On the same day, at his swearing in ceremony in Melbourne, the new Chief Justice of the Family Court of Australia described the merger as an enormous challenge and called on the legal community to put their support behind it.
The proposed changes, outlined in our article here, are aimed at creating more efficiencies within the family court system by making the Federal Circuit and Family Court of Australia (FCFCA) the one entry point for all family law matters.
Whilst those practising in the area of family law agree that the current system is in desperate need of reform, there are many voices questioning how helpful these particular changes will be and also why there is a need to rush through these reforms ahead of the delivery of the final report of the Australian Law Reform Commission’s review into family law issues due in March next year.
Arthur Moses, president-elect of the Law Council of Australia, has said that “the proposed restructure may actually create more delays and problems as it solves.” This is an opinion he will share with the Senate Committee when he appears before them this month.
The Law Council of Australia is particularly concerned that the restructure of the family court system has the potential to result in the reduction in the number of specialist family court judges. Mr Moses will tell the Senate Committee that judges hearing family law matters in the Federal Circuit Court who lack expertise in family law may make erroneous decisions leading to the risk of more appeals and increased costs for litigants.
The former chief justice, Diana Bryant, expressed similar concerns in an address to the New South Wales Society of Labour Lawyers on 30 November, where she noted that moving appeals out of the Family Court of Australia, a superior court with a specialist intermediate appellate division, to the Federal Court of Australia, a court that mostly hears commercial disputes, will lead to “a significant downgrading of the importance of family law and how it is delivered in Australia.”
Furthermore, former chief justice Bryant expressed deep concern that the current moves to merge the two courts has occurred without consultation with stakeholders who would have been in the position to alert the government to underlying issues that have caused great delays in the family court system. The most pressing of these being the failure of the government to replace retiring judges in a timely manner, which has led to chronic understaffing of the judiciary in the Family Law and Federal Circuit Courts. The Law Council of Australia has also called for the government to urgently address this issue.
Former chief justice Bryant also noted that the success the family law courts have had in helping disputing couples resolve their matters outside of court, means that it is generally only the really complex cases involving “severe family violence, allegations of sexual abuse, parents with mental health issues and substance abuse and difficult relocation cases often involving a move to an overseas jurisdiction,” that come to a hearing before the courts.

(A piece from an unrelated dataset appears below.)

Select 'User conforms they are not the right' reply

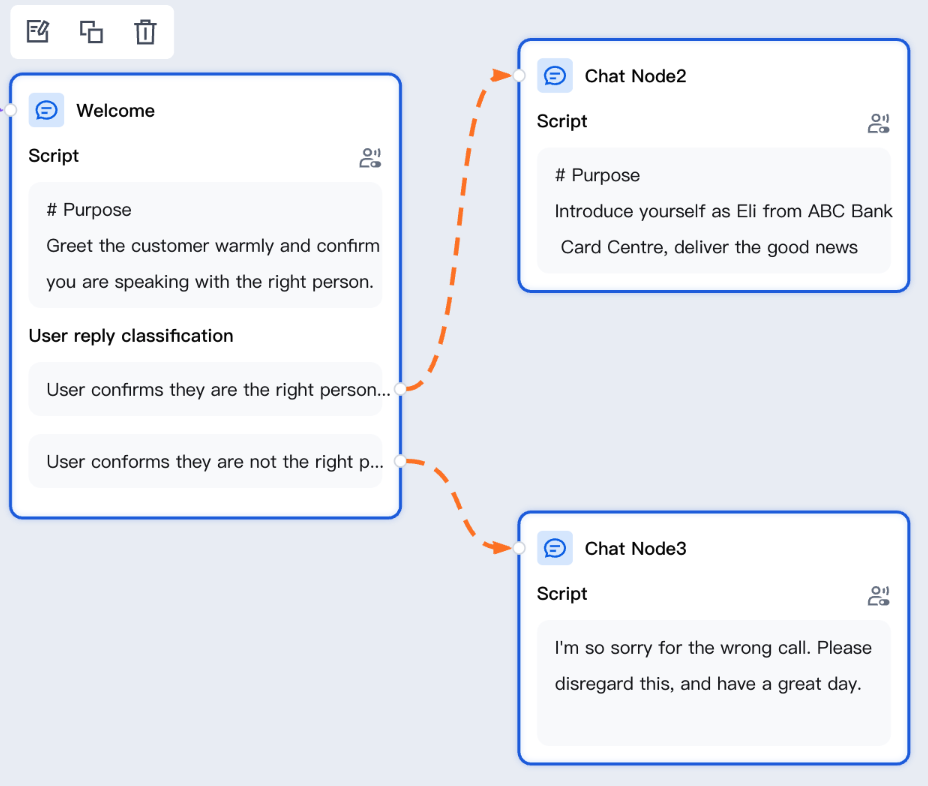(205, 461)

These matters often also involve unrepresented parties. All in all, this results in cases that demand a lot of the courts’ time, adding to delays.
The message that the former chief justice hoped to convey was clear and simple: “trying to fix the system without a clear understanding of its problems is unlikely to be successful.”
Let’s hope that the Senate Committee is listening closely and trying to understand the real challenges facing our family law courts and that the government will ultimately choose to make reforms that seek to look after the best interests of Australian families and children.